Le projet pédagogique est déjà en discussion pour réunir une centaine d’enfants et faire quelque chose de ludique et pédagogique en ayant une action positive dès le prochain retour sur place.

On sait maintenant que tu prépares un projet vidéo qui montrera l’étendu du sujet, tu as une date de sortie ?

On aura dans un premier temps une vidéo en préparation qui présentera la chose et appellera au soutien des privés pour nous soutenir sur ce projet. Mais aussi, une vidéo plus de type documentaire où tout reste à définir. Ce qui est sûr c’est qu’il sera à disposition du public dès que possible.
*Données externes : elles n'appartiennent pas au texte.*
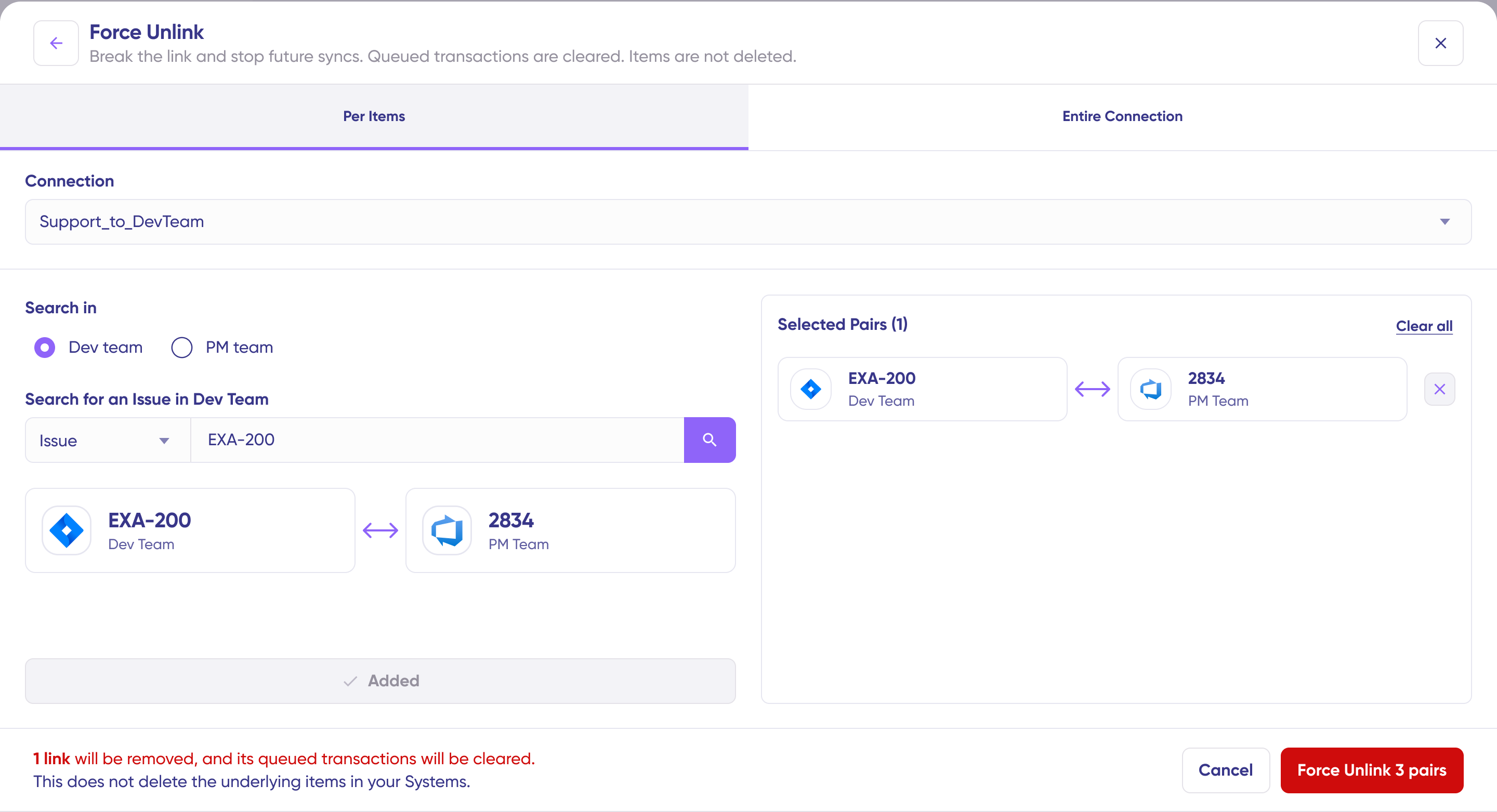Click the Jira icon in EXA-200 search result

click(x=67, y=530)
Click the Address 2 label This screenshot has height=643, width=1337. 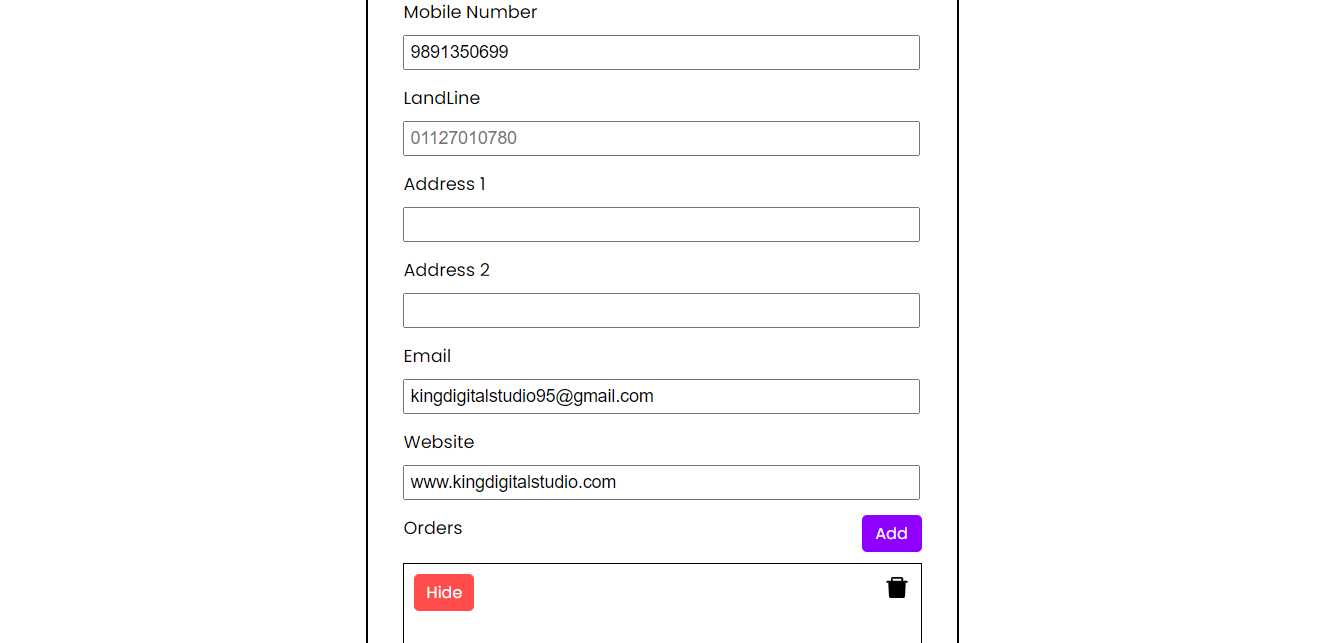point(447,270)
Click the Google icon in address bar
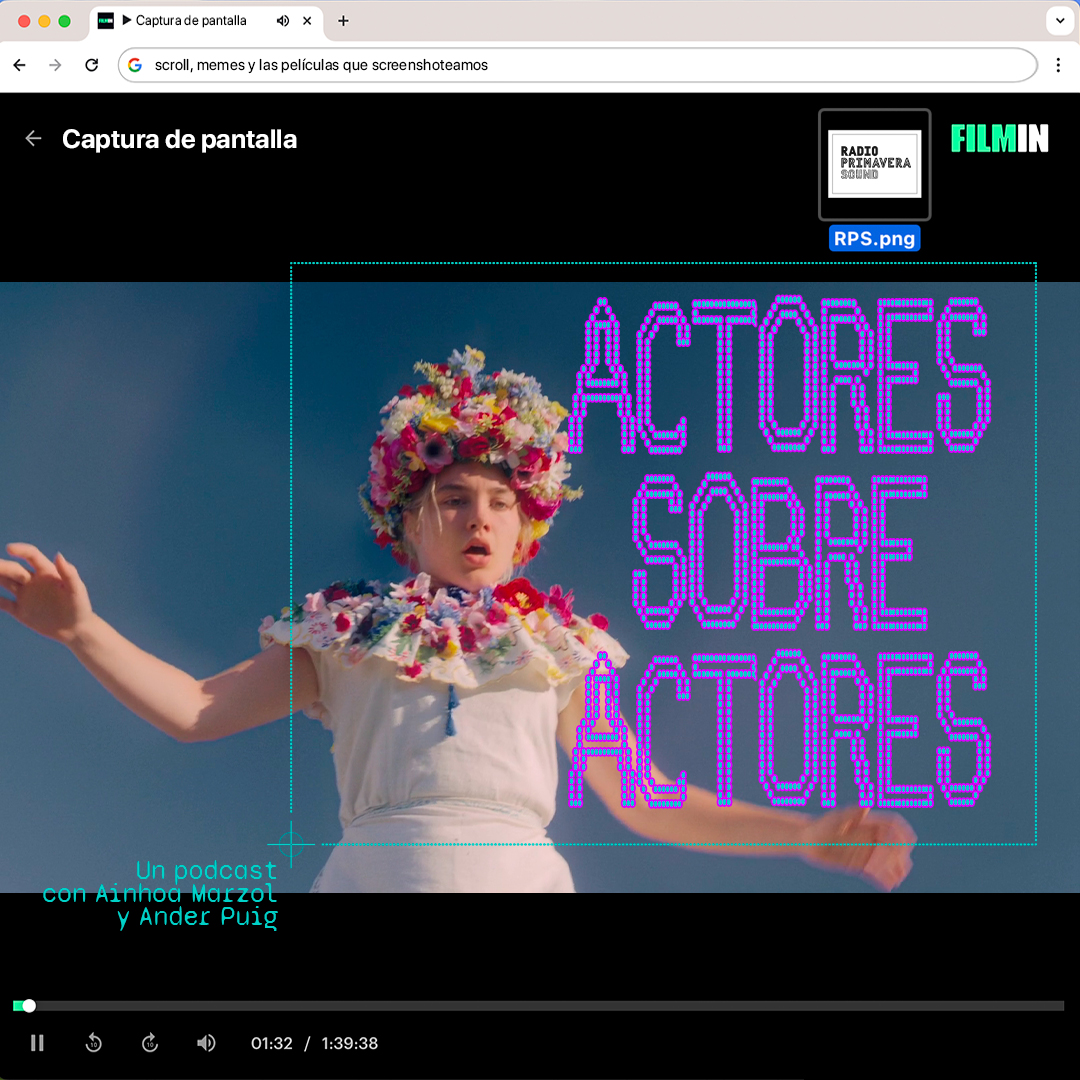The image size is (1080, 1080). click(135, 65)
Pour moi, il est important de comprendre que la cruauté des images montrées dans des documentaires comme à Taiji ou aux Îles Féroé est une chose, mais d’être sur place et ressentir les choses est totalement différent car on se sent bousculé dans tous les sens et c’est en complète opposition avec les gens sur place qui sont d’une grande gentillesse, alors qu’un crime contre le vivant vient à peine d’être commis…

PÉDAGOGIE ET INFORMATION

Quentin merci beaucoup de m’avoir accordé du temps pour répondre à ses questions. On espère tous le meilleur pour la continuité de l’association et comme toujours allons suivre ton actualité de près.